Copy out the data below line for line, changing nothing.

+++ Data for this exercise

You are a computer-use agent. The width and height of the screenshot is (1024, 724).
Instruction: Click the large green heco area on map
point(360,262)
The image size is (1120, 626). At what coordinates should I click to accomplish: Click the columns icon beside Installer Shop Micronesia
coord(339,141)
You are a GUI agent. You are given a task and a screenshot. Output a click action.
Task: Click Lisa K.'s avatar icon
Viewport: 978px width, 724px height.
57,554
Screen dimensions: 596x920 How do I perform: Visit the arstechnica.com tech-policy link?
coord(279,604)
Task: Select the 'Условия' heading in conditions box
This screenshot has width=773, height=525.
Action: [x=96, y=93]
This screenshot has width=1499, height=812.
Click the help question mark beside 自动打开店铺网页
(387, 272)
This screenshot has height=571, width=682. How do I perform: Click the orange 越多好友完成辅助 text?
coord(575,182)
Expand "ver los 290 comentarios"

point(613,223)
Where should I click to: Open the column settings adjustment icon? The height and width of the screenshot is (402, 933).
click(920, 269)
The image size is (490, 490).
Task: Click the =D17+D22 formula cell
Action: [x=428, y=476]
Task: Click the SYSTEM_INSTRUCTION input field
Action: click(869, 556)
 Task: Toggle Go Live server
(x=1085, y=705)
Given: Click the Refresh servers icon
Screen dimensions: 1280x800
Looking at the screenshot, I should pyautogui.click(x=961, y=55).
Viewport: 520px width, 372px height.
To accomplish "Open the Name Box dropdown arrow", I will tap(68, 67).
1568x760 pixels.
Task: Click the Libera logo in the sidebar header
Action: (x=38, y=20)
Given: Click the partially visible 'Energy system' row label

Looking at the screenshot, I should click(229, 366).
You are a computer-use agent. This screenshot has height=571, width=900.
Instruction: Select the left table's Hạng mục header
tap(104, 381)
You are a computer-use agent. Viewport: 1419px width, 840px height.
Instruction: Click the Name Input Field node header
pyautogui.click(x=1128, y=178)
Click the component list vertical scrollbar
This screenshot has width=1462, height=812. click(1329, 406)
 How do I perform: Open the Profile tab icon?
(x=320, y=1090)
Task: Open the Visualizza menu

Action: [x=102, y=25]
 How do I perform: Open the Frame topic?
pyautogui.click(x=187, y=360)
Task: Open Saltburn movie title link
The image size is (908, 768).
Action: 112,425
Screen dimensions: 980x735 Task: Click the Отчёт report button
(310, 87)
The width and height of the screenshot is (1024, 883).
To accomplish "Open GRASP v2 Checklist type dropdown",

++++++

Answer below:
You are a computer-use agent. The width and height of the screenshot is (1024, 724).
Instruction: Click the large green heco area on map
point(360,262)
The image size is (1120, 626). At what coordinates should I click to accomplish: Click the columns icon beside Installer Shop Micronesia
coord(339,141)
You are a GUI agent. You are given a task and a screenshot. Output a click action.
Task: Click Lisa K.'s avatar icon
Viewport: 978px width, 724px height.
57,554
Screen dimensions: 596x920 How do I perform: Visit the arstechnica.com tech-policy link?
coord(279,604)
Task: Select the 'Условия' heading in conditions box
This screenshot has width=773, height=525.
Action: [x=96, y=93]
This screenshot has width=1499, height=812.
Click the help question mark beside 自动打开店铺网页
(387, 272)
This screenshot has height=571, width=682. How do I perform: Click the orange 越多好友完成辅助 text?
coord(575,182)
Expand "ver los 290 comentarios"

point(613,223)
Where should I click to: Open the column settings adjustment icon? The height and width of the screenshot is (402, 933).
click(920, 269)
The image size is (490, 490).
Task: Click the =D17+D22 formula cell
Action: [x=428, y=476]
Task: Click the SYSTEM_INSTRUCTION input field
Action: click(869, 556)
 Task: Toggle Go Live server
(x=1085, y=705)
Given: Click the Refresh servers icon
Screen dimensions: 1280x800
Looking at the screenshot, I should pyautogui.click(x=961, y=55).
Viewport: 520px width, 372px height.
To accomplish "Open the Name Box dropdown arrow", I will tap(68, 67).
1568x760 pixels.
Task: Click the Libera logo in the sidebar header
Action: (x=38, y=20)
Given: Click the partially visible 'Energy system' row label

Looking at the screenshot, I should click(229, 366).
You are a computer-use agent. This screenshot has height=571, width=900.
Instruction: Select the left table's Hạng mục header
tap(104, 381)
You are a computer-use agent. Viewport: 1419px width, 840px height.
Instruction: Click the Name Input Field node header
pyautogui.click(x=1128, y=178)
Click the component list vertical scrollbar
This screenshot has width=1462, height=812. click(1329, 406)
 How do I perform: Open the Profile tab icon?
(x=320, y=1090)
Task: Open the Visualizza menu

Action: [x=102, y=25]
 How do I perform: Open the Frame topic?
pyautogui.click(x=187, y=360)
Task: Open Saltburn movie title link
The image size is (908, 768).
Action: 112,425
Screen dimensions: 980x735 Task: Click the Отчёт report button
(310, 87)
The width and height of the screenshot is (1024, 883).
To accomplish "Open GRASP v2 Checklist type dropdown",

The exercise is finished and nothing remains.